I am originally from NJ, and used to do a lot of boating in that area. The only fixed bridge that I know of is the one that connects to Long Beach Island. It is pretty tall, but don't know the exact height. I haven't been much south of that, so don't know if there are others. 

Manasquan Inlet is a good choice. I would stay away from barnegat inlet however. Lots of sandbars, strong currents...

Try Dozier's Waterway Guide (North Edition). I just picked up a copy of the South Edition at West Marine. They were all on clearance $10 from $39. I was pretty impressed with it, and would assume the north edition is just as good. If not, you are only out $10. Good luck with the rest of your trip.


----------



## CalebD (Jan 11, 2008)

You can view more recent charts on line here: NOAA
OR download printable detailed chart books here: NOAA BookletCharts
for free.
I think that most folks do not use this part of the ICW much are for the reasons you mentioned and given the right weather window it can be covered in around 20 hours of sailing time from Cape May to Sandy Hook.
Are you going to keep your boat on Staten Island this winter?

Cruising up the Chesapeake should be fun (watch out for really shallow water here). You better get moving soon.
I am sure I speak for all that you post a log of this trip if you can.
Good luck.


----------



## CrazyRu (May 10, 2007)

CalebD, thanks for the link to online charts, I’m falling behind the technology… 
BlueWaterMD, thanks for WM lead…
I found two fixed bridges with 35 ft clearance on charts, on in Avalon and another one in Ocean City.
Does anybody know what is real clearance there?. I understand that it is changing according to tide. My boat’s clearance, according to book is 37 ft and 4 inches. From my previous experience, there is always a few feet extra at each bridge I crossed, according to bridge’s gauge.
So, should I look for another route or I will be OK at most times, except highest tide?
CalebD, I probably put my boat into some marina for in-water storage, then switch to mooring in spring.
I’m going to build servo-pendulum windvane and do some interior repairs over winter; I’ll need electricity and heat.
I really like idea of Liberty Landing Marina – I work in Jersey City. I have irregular schedule, so boat may provide a shelter between shifts. You see, I’m very good in finding excuses  
I got a new laptop, so, I hope, my updates will be regular.
Best
Vlad


----------



## gc1111 (May 13, 2004)

Double check the depths south of Atlantic City. It is strictly small outboard country. Tidal ranges inside tend to be small. I would not count much help from the tide in clearing bridges.
On the other hand, the trip outside is pretty easy. Just be aware that the only usable (by strangers) inlets are Cape May, Atlantic City, and Manasquan.


----------



## camaraderie (May 22, 2002)

CrazyRU...the only FIXED bridge on the waterway near ocean city has a 56 clearance.

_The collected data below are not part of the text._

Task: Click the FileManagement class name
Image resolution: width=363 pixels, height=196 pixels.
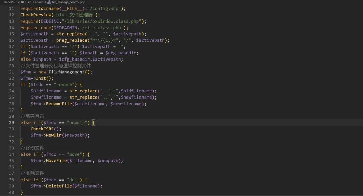Action: pyautogui.click(x=67, y=72)
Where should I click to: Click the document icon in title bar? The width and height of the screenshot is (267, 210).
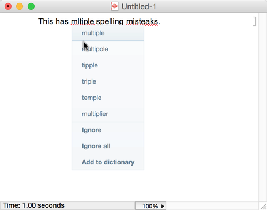(x=115, y=6)
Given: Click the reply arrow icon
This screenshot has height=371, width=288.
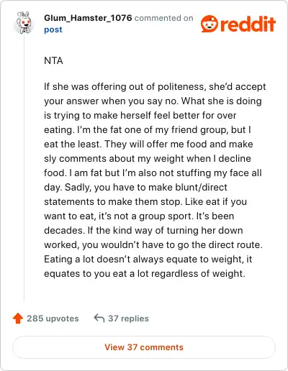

I think you are looking at the 35ft. clearance near Margate which is NOT on the waterway...there is a bascule bridge near there that you DO go through. 
The one at Avalon IS a problem so you need to go outside from Cape May to Atlantic City...that is a days sail...just wait for the right weather and you can have a nice sail before hitting the casinos!


----------



## CalebD (Jan 11, 2008)

Vlad,
I used to work in Jersey ***** and wished I could keep my boat there as well instead of up at Nyack. I looked at Newport and have spent a night or two at Liberty Landing while transiting NY Harbor. 
While Liberty Landing is not cheap for winter storage in the water it could be worth compared to living on land if you could live on your boat given real estate costs in the area.
Liberty Landing Marina - New Jersey Marina - It sounds like it is also close to your job.
gc1111 basically has laid out the case as to why sailors with a boat of any reasonable draft do not use the ICW in NJ: it is too shallow for most boats. It sounds like you should only use a few inlets (Cape May, AC and Manasquan) for refuge if the weather forces your hand to do so. That is why most people just try to do the leap from Cape May to NYC.
There is also some information available from the USCG in their 'Coastal Pilot' (free) downloads. CP 3 covers Sandy Hook to Virginia and while there is a lot of stuff you do not need it will describe known hazards at every inlet and what to expect for mariners. It is mainly intended for commercial boating interests but contains important info for cruisers if you can find it. United States Coast Pilot®
You just have to scan through it to the parts that are important to you and can be kept on your lap top computer.
I enjoyed reading your posts on your way from the Gulf to NC that you posted. I live right across the Hudson from Jersey City in Manhattan and can see the Colgate clock and the Statue of Liberty when I walk to the water.


----------



## joethecobbler (Apr 10, 2007)

Hey I went inside last Nov. from Barnegat light to Atlantic city. Only concern was the depth, I draw 3-4 and was bumping a few times.
If you come in at Manesquan (atlantic city) and need to anchor,hang a right (north) just before the first bridge (instead of turning south into Trumps) and go up into that cut/creek till the end (brigadoon) and anchor there in the little cul-de-sac and you can dingy to the shore and cross the street . there is everything ecept a laundrymat (grocery,post office,liqor,bar) spent 3-4 days there last year. beats $5 a foot at trumps !!
Oh and Barnegat light is another good anchorage except in a Northernly gets choppy, and getting out the inlet is fine, just dont turn north till you clear the submerged north jetty. go to the bouy.


----------



## camaraderie (May 22, 2002)

NEW link today for online charts...discard your old links!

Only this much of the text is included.